*** Provided material
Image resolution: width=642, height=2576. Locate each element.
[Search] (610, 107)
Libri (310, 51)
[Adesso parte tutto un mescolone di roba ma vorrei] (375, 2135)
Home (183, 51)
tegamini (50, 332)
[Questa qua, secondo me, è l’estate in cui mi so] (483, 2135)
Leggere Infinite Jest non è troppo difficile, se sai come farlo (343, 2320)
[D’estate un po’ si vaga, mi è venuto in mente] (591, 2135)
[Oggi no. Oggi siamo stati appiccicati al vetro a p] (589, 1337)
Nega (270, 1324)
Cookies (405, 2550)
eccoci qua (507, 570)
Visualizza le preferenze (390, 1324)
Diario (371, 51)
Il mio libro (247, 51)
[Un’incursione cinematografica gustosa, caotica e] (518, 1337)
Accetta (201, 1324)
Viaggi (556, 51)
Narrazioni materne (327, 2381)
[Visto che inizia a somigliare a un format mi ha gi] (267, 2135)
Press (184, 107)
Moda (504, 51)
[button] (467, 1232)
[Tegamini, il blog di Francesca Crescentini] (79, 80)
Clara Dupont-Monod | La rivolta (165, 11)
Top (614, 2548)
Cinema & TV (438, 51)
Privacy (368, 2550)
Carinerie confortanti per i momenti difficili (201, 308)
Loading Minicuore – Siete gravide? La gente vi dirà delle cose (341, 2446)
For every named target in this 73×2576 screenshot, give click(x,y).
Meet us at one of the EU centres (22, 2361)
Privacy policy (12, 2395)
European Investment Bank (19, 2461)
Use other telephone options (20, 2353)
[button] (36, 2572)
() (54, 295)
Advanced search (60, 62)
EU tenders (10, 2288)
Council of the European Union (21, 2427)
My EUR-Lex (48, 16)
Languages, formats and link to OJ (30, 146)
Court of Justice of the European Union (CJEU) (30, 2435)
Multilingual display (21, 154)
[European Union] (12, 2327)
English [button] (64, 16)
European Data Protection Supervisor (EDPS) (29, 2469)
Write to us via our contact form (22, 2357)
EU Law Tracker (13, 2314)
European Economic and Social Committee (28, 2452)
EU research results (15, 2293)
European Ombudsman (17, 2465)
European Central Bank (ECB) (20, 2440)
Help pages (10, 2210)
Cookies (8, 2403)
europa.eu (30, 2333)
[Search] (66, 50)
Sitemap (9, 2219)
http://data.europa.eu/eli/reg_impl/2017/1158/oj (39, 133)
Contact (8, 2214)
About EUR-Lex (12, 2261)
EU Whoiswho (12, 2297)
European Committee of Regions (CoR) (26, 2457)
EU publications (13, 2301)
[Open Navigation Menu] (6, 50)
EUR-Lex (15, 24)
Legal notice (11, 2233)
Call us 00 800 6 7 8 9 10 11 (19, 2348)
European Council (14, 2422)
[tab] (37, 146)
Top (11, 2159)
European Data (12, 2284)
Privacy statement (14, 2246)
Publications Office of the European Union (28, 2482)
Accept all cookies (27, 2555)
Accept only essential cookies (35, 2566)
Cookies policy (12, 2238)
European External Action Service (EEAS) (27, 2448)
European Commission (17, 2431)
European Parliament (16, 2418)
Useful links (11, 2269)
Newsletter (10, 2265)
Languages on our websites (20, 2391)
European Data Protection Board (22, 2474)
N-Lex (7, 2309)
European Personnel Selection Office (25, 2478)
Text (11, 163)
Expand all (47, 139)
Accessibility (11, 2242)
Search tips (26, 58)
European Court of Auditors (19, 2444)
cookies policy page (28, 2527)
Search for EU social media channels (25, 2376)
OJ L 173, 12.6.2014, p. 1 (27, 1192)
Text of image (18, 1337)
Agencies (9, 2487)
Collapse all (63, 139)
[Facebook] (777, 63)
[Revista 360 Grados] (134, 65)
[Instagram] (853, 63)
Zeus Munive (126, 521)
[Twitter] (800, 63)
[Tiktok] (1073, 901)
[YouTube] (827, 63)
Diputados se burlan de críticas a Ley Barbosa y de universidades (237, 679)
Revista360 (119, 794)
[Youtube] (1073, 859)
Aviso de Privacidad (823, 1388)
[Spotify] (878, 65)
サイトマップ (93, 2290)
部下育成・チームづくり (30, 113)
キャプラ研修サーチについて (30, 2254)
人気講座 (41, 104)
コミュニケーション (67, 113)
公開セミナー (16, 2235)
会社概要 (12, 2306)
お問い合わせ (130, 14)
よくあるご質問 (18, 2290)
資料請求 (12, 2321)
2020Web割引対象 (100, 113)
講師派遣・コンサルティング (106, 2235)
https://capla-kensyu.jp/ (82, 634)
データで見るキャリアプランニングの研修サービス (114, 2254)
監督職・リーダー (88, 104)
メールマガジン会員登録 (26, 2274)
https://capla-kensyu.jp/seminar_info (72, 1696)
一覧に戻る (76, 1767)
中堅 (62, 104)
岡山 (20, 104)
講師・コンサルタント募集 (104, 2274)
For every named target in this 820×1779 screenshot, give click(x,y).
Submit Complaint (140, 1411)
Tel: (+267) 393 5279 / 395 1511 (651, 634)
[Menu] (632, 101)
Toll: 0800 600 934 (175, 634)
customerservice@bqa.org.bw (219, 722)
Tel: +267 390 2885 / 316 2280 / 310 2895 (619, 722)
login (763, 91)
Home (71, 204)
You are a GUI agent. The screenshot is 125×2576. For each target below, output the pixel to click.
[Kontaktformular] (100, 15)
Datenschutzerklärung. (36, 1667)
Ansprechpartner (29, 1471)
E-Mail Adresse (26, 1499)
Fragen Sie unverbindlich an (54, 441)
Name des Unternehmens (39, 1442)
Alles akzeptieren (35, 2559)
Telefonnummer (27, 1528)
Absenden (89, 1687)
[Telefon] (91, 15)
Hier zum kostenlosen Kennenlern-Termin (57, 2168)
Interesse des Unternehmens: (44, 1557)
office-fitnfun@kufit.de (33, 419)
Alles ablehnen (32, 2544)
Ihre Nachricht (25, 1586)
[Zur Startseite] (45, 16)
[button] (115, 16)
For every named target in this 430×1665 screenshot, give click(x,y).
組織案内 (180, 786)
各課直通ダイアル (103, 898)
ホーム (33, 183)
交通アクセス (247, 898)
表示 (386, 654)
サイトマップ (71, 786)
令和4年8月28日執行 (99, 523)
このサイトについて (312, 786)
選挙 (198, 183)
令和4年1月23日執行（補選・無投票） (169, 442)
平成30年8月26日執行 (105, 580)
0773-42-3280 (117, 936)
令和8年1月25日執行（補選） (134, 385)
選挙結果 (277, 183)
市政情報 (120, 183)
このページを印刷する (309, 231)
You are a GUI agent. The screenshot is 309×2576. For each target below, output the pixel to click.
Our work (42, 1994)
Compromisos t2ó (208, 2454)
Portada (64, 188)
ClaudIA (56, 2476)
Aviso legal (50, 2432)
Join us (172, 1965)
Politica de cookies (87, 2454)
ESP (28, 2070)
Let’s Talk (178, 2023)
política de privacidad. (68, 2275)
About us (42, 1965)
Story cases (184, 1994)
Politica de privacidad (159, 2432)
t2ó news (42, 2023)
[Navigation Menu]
******
- _Problem statement_
Copy every entry exactly, missing none.

- _Solved problem_
Image resolution: width=642, height=2576. Locate each element.
[Search] (610, 107)
Libri (310, 51)
[Adesso parte tutto un mescolone di roba ma vorrei] (375, 2135)
Home (183, 51)
tegamini (50, 332)
[Questa qua, secondo me, è l’estate in cui mi so] (483, 2135)
Leggere Infinite Jest non è troppo difficile, se sai come farlo (343, 2320)
[D’estate un po’ si vaga, mi è venuto in mente] (591, 2135)
[Oggi no. Oggi siamo stati appiccicati al vetro a p] (589, 1337)
Nega (270, 1324)
Cookies (405, 2550)
eccoci qua (507, 570)
Visualizza le preferenze (390, 1324)
Diario (371, 51)
Il mio libro (247, 51)
[Un’incursione cinematografica gustosa, caotica e] (518, 1337)
Accetta (201, 1324)
Viaggi (556, 51)
Narrazioni materne (327, 2381)
[Visto che inizia a somigliare a un format mi ha gi] (267, 2135)
Press (184, 107)
Moda (504, 51)
[button] (467, 1232)
[Tegamini, il blog di Francesca Crescentini] (79, 80)
Clara Dupont-Monod | La rivolta (165, 11)
Top (614, 2548)
Cinema & TV (438, 51)
Privacy (368, 2550)
Carinerie confortanti per i momenti difficili (201, 308)
Loading Minicuore – Siete gravide? La gente vi dirà delle cose (341, 2446)
For every named target in this 73×2576 screenshot, give click(x,y).
Meet us at one of the EU centres (22, 2361)
Privacy policy (12, 2395)
European Investment Bank (19, 2461)
Use other telephone options (20, 2353)
[button] (36, 2572)
() (54, 295)
Advanced search (60, 62)
EU tenders (10, 2288)
Council of the European Union (21, 2427)
My EUR-Lex (48, 16)
Languages, formats and link to OJ (30, 146)
Court of Justice of the European Union (CJEU) (30, 2435)
Multilingual display (21, 154)
[European Union] (12, 2327)
English [button] (64, 16)
European Data Protection Supervisor (EDPS) (29, 2469)
Write to us via our contact form (22, 2357)
EU Law Tracker (13, 2314)
European Economic and Social Committee (28, 2452)
EU research results (15, 2293)
European Ombudsman (17, 2465)
European Central Bank (ECB) (20, 2440)
Help pages (10, 2210)
Cookies (8, 2403)
europa.eu (30, 2333)
[Search] (66, 50)
Sitemap (9, 2219)
http://data.europa.eu/eli/reg_impl/2017/1158/oj (39, 133)
Contact (8, 2214)
About EUR-Lex (12, 2261)
EU Whoiswho (12, 2297)
European Committee of Regions (CoR) (26, 2457)
EU publications (13, 2301)
[Open Navigation Menu] (6, 50)
EUR-Lex (15, 24)
Legal notice (11, 2233)
Call us 00 800 6 7 8 9 10 11 (19, 2348)
European Council (14, 2422)
[tab] (37, 146)
Top (11, 2159)
European Data (12, 2284)
Privacy statement (14, 2246)
Publications Office of the European Union (28, 2482)
Accept all cookies (27, 2555)
Accept only essential cookies (35, 2566)
Cookies policy (12, 2238)
European External Action Service (EEAS) (27, 2448)
European Commission (17, 2431)
European Parliament (16, 2418)
Useful links (11, 2269)
Newsletter (10, 2265)
Languages on our websites (20, 2391)
European Data Protection Board (22, 2474)
N-Lex (7, 2309)
European Personnel Selection Office (25, 2478)
Text (11, 163)
Expand all (47, 139)
Accessibility (11, 2242)
Search tips (26, 58)
European Court of Auditors (19, 2444)
cookies policy page (28, 2527)
Search for EU social media channels (25, 2376)
OJ L 173, 12.6.2014, p. 1 (27, 1192)
Text of image (18, 1337)
Agencies (9, 2487)
Collapse all (63, 139)
[Facebook] (777, 63)
[Revista 360 Grados] (134, 65)
[Instagram] (853, 63)
Zeus Munive (126, 521)
[Twitter] (800, 63)
[Tiktok] (1073, 901)
[YouTube] (827, 63)
Diputados se burlan de críticas a Ley Barbosa y de universidades (237, 679)
Revista360 (119, 794)
[Youtube] (1073, 859)
Aviso de Privacidad (823, 1388)
[Spotify] (878, 65)
サイトマップ (93, 2290)
部下育成・チームづくり (30, 113)
キャプラ研修サーチについて (30, 2254)
人気講座 (41, 104)
コミュニケーション (67, 113)
公開セミナー (16, 2235)
会社概要 (12, 2306)
お問い合わせ (130, 14)
よくあるご質問 (18, 2290)
資料請求 (12, 2321)
2020Web割引対象 (100, 113)
講師派遣・コンサルティング (106, 2235)
https://capla-kensyu.jp/ (82, 634)
データで見るキャリアプランニングの研修サービス (114, 2254)
監督職・リーダー (88, 104)
メールマガジン会員登録 (26, 2274)
https://capla-kensyu.jp/seminar_info (72, 1696)
一覧に戻る (76, 1767)
中堅 (62, 104)
岡山 (20, 104)
講師・コンサルタント募集 (104, 2274)
For every named target in this 820×1779 screenshot, give click(x,y).
Submit Complaint (140, 1411)
Tel: (+267) 393 5279 / 395 1511 (651, 634)
[Menu] (632, 101)
Toll: 0800 600 934 (175, 634)
customerservice@bqa.org.bw (219, 722)
Tel: +267 390 2885 / 316 2280 / 310 2895 (619, 722)
login (763, 91)
Home (71, 204)
You are a GUI agent. The screenshot is 125×2576. For each target below, output the pixel to click.
[Kontaktformular] (100, 15)
Datenschutzerklärung. (36, 1667)
Ansprechpartner (29, 1471)
E-Mail Adresse (26, 1499)
Fragen Sie unverbindlich an (54, 441)
Name des Unternehmens (39, 1442)
Alles akzeptieren (35, 2559)
Telefonnummer (27, 1528)
Absenden (89, 1687)
[Telefon] (91, 15)
Hier zum kostenlosen Kennenlern-Termin (57, 2168)
Interesse des Unternehmens: (44, 1557)
office-fitnfun@kufit.de (33, 419)
Alles ablehnen (32, 2544)
Ihre Nachricht (25, 1586)
[Zur Startseite] (45, 16)
[button] (115, 16)
For every named target in this 430×1665 screenshot, give click(x,y).
組織案内 (180, 786)
各課直通ダイアル (103, 898)
ホーム (33, 183)
交通アクセス (247, 898)
表示 (386, 654)
サイトマップ (71, 786)
令和4年8月28日執行 (99, 523)
このサイトについて (312, 786)
選挙 (198, 183)
令和4年1月23日執行（補選・無投票） (169, 442)
平成30年8月26日執行 (105, 580)
0773-42-3280 (117, 936)
令和8年1月25日執行（補選） (134, 385)
選挙結果 (277, 183)
市政情報 (120, 183)
このページを印刷する (309, 231)
You are a GUI agent. The screenshot is 309×2576. For each target below, output the pixel to click.
Our work (42, 1994)
Compromisos t2ó (208, 2454)
Portada (64, 188)
ClaudIA (56, 2476)
Aviso legal (50, 2432)
Join us (172, 1965)
Politica de cookies (87, 2454)
ESP (28, 2070)
Let’s Talk (178, 2023)
política de privacidad. (68, 2275)
About us (42, 1965)
Story cases (184, 1994)
Politica de privacidad (159, 2432)
t2ó news (42, 2023)
[Navigation Menu]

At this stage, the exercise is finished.